◆ ACTIVITY ◆
Repeat exactly the lines from the start of the entries below through the line containing "This screenshot has width=800, height=450.". Omit the rest.

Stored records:
● ● ● ●

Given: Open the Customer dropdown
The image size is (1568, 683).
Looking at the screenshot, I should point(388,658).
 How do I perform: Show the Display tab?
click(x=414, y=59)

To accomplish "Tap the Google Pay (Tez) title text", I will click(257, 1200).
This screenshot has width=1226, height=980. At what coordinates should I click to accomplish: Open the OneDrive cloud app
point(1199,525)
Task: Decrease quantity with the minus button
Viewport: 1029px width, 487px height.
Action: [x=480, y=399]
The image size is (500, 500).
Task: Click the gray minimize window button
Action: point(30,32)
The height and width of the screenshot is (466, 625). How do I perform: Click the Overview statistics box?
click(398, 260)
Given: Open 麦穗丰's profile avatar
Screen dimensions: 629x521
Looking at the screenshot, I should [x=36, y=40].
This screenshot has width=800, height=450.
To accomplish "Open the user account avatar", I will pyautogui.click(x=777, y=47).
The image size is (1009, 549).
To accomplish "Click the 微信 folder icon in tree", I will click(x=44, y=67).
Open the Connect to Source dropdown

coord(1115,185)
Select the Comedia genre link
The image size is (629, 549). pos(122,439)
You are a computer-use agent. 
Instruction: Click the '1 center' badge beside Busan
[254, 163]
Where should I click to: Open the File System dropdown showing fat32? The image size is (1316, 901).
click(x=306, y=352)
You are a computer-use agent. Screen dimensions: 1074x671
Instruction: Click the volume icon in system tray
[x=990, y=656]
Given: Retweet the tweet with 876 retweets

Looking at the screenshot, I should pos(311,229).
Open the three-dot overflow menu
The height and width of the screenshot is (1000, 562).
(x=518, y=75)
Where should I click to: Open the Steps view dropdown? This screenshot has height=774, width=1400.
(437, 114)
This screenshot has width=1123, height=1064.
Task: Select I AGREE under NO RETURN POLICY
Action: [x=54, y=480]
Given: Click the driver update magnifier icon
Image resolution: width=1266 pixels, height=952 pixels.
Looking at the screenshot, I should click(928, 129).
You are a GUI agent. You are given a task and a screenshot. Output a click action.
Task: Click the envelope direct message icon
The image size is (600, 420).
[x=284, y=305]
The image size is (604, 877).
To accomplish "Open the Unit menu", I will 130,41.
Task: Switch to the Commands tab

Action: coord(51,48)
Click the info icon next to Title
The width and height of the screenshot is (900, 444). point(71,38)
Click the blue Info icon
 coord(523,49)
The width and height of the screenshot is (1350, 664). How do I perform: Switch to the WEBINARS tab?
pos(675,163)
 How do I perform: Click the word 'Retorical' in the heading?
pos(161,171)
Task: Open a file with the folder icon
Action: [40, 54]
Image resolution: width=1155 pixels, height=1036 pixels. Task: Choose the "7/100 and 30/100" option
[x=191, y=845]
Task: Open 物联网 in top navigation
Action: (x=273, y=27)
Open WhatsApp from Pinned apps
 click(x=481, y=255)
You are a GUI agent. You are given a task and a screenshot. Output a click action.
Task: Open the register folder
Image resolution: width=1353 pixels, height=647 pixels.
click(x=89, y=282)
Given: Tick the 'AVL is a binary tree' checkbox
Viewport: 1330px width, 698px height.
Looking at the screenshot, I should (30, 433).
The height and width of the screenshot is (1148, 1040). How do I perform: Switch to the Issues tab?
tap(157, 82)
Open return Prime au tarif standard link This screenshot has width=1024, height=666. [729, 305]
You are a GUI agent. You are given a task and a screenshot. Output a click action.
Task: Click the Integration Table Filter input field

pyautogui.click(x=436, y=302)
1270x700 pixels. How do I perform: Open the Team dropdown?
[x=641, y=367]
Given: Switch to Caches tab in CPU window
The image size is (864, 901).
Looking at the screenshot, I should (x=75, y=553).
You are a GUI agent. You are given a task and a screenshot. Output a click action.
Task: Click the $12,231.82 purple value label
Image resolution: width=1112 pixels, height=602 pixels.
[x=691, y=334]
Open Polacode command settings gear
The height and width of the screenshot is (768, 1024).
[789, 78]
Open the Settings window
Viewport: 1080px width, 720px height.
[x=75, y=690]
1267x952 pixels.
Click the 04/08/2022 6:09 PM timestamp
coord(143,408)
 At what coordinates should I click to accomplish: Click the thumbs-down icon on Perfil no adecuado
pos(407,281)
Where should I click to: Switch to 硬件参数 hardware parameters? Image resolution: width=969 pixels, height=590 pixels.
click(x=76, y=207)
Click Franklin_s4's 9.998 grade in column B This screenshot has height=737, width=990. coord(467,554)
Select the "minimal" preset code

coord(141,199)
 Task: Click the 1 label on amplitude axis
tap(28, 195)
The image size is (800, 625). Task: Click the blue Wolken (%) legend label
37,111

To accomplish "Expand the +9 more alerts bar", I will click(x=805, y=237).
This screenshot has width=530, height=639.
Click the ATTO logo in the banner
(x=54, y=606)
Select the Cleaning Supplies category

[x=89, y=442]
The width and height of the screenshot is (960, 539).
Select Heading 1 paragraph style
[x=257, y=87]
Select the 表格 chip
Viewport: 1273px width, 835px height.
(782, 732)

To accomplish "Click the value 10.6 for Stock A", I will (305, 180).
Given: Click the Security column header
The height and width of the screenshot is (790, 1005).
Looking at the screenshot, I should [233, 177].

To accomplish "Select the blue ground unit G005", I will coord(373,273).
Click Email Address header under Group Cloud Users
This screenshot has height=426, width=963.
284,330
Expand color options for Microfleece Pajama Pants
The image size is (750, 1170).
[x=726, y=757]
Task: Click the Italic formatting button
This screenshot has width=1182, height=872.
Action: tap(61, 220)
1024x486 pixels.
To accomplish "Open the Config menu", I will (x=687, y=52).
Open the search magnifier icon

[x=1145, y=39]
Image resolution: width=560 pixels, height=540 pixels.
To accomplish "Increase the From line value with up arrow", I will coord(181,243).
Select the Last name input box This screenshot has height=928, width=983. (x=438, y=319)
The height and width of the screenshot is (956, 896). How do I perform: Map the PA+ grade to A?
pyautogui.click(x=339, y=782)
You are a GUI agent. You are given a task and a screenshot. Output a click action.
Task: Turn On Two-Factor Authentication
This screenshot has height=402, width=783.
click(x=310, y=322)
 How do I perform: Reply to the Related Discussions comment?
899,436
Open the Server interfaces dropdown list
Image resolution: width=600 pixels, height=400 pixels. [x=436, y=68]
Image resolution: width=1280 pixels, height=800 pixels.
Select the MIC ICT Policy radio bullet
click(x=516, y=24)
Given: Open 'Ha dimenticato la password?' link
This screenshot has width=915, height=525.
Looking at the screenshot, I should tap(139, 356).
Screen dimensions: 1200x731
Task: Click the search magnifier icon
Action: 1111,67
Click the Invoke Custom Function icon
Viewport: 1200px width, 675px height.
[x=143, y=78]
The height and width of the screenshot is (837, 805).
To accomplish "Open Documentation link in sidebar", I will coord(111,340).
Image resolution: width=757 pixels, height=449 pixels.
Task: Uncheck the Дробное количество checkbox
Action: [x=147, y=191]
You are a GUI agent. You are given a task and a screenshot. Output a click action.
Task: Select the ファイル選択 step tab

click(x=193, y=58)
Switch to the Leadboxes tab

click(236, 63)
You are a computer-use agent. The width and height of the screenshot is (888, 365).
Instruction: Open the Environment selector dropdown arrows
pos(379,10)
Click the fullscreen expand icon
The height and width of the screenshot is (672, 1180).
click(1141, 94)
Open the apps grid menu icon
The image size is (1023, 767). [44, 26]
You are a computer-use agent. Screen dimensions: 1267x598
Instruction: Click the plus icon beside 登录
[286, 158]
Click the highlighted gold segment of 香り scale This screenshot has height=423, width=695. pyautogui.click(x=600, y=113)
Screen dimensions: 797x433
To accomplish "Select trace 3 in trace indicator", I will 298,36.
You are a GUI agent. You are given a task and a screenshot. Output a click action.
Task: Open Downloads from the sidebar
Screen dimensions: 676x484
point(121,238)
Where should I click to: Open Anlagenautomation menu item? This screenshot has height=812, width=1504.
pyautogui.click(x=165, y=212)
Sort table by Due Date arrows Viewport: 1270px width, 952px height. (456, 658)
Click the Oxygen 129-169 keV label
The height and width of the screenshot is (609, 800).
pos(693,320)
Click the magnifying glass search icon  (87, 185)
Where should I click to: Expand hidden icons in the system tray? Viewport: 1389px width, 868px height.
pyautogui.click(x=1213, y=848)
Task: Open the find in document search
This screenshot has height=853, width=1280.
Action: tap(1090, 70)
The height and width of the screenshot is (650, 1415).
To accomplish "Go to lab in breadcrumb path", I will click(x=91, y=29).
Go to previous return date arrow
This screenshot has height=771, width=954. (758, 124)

● ● ● ●

◆ ANSWER TO THIS PROBLEM ◆
Given: Open the Customer dropdown
The image size is (1568, 683).
Looking at the screenshot, I should point(388,658).
 How do I perform: Show the Display tab?
click(x=414, y=59)

To accomplish "Tap the Google Pay (Tez) title text", I will click(257, 1200).
This screenshot has width=1226, height=980. At what coordinates should I click to accomplish: Open the OneDrive cloud app
point(1199,525)
Task: Decrease quantity with the minus button
Viewport: 1029px width, 487px height.
Action: [x=480, y=399]
The image size is (500, 500).
Task: Click the gray minimize window button
Action: point(30,32)
The height and width of the screenshot is (466, 625). How do I perform: Click the Overview statistics box?
click(398, 260)
Given: Open 麦穗丰's profile avatar
Screen dimensions: 629x521
Looking at the screenshot, I should [x=36, y=40].
This screenshot has width=800, height=450.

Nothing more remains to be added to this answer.